Start of Records

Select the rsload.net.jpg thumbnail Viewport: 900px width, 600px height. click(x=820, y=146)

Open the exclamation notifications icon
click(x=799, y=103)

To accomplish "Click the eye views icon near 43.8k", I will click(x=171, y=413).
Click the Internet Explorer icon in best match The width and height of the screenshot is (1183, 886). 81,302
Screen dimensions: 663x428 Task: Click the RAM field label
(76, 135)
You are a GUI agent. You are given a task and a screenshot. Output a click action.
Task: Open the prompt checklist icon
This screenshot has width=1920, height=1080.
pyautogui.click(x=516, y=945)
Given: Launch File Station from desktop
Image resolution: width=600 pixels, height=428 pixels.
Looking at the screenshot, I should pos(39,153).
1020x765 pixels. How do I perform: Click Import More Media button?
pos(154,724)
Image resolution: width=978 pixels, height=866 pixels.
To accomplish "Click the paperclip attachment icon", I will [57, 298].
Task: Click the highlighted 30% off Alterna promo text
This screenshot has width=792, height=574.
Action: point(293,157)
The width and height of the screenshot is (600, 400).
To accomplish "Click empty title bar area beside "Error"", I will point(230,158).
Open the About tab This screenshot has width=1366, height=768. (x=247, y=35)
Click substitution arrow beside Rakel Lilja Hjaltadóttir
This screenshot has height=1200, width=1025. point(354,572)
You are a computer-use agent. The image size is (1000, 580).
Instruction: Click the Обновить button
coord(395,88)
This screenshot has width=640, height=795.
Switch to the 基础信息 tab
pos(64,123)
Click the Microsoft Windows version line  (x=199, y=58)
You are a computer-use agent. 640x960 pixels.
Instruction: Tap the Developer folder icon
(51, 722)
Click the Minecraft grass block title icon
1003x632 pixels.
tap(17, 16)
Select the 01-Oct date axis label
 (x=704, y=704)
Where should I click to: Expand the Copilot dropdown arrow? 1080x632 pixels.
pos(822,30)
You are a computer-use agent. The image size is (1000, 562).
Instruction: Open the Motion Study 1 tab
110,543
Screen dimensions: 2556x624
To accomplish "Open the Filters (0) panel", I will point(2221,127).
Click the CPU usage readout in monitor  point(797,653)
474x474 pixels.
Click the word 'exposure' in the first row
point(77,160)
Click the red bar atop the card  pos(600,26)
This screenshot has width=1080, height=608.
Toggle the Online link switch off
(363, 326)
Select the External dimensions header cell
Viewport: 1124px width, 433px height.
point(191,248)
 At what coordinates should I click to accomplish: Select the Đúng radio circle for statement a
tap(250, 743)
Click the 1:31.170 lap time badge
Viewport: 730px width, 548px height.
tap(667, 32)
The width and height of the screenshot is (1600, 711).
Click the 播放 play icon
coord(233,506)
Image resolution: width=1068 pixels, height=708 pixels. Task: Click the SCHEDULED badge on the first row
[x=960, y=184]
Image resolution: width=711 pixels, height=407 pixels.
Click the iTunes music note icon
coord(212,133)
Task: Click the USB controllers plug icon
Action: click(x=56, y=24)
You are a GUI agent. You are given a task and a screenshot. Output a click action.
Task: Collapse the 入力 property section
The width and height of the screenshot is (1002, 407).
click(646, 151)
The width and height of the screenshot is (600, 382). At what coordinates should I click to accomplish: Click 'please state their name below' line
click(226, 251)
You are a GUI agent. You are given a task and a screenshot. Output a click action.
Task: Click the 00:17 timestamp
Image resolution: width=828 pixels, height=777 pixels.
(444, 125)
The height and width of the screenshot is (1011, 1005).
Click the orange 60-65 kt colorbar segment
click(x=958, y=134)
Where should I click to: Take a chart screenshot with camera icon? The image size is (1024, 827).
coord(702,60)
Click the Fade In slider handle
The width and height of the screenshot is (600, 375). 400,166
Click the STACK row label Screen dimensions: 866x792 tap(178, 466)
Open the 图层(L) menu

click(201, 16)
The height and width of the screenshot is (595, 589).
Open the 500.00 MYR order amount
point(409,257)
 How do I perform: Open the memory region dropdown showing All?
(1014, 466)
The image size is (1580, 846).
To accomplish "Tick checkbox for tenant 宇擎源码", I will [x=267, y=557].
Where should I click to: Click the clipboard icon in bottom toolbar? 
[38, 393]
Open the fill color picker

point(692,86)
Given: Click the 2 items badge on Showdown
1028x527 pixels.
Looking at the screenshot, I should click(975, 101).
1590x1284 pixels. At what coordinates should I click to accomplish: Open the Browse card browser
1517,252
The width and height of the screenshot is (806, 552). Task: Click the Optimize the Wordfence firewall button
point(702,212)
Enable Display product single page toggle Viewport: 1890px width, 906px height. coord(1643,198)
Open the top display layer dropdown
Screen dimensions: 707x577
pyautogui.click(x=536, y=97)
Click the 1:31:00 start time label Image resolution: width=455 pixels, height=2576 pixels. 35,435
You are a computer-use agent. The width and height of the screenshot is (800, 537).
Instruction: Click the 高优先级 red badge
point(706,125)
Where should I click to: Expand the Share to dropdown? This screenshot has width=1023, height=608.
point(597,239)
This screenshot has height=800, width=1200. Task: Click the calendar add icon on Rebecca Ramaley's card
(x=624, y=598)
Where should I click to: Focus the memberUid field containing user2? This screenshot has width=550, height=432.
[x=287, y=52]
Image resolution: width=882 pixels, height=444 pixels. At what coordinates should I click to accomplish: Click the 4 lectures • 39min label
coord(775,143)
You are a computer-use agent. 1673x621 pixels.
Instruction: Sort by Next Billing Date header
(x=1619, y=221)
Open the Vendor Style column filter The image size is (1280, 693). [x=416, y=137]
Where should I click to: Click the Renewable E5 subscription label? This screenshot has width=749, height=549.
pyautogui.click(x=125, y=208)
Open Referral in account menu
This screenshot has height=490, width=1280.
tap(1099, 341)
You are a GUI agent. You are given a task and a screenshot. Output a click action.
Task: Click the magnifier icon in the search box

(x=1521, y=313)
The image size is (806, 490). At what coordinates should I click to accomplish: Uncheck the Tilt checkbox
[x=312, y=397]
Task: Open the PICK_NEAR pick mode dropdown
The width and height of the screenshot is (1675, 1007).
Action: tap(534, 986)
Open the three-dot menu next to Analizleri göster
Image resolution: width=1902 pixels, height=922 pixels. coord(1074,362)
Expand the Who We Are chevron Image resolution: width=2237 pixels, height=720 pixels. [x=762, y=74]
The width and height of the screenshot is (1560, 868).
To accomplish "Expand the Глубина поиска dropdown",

End of Records

Problem to work on >>
Set down, exactly as they stand above, the lines starting with the line with "Click the Minecraft grass block title icon" and going on through the line with "474x474 pixels.", and no others.

Exercise output >>
Click the Minecraft grass block title icon
1003x632 pixels.
tap(17, 16)
Select the 01-Oct date axis label
 (x=704, y=704)
Where should I click to: Expand the Copilot dropdown arrow? 1080x632 pixels.
pos(822,30)
You are a computer-use agent. The image size is (1000, 562).
Instruction: Open the Motion Study 1 tab
110,543
Screen dimensions: 2556x624
To accomplish "Open the Filters (0) panel", I will point(2221,127).
Click the CPU usage readout in monitor  point(797,653)
474x474 pixels.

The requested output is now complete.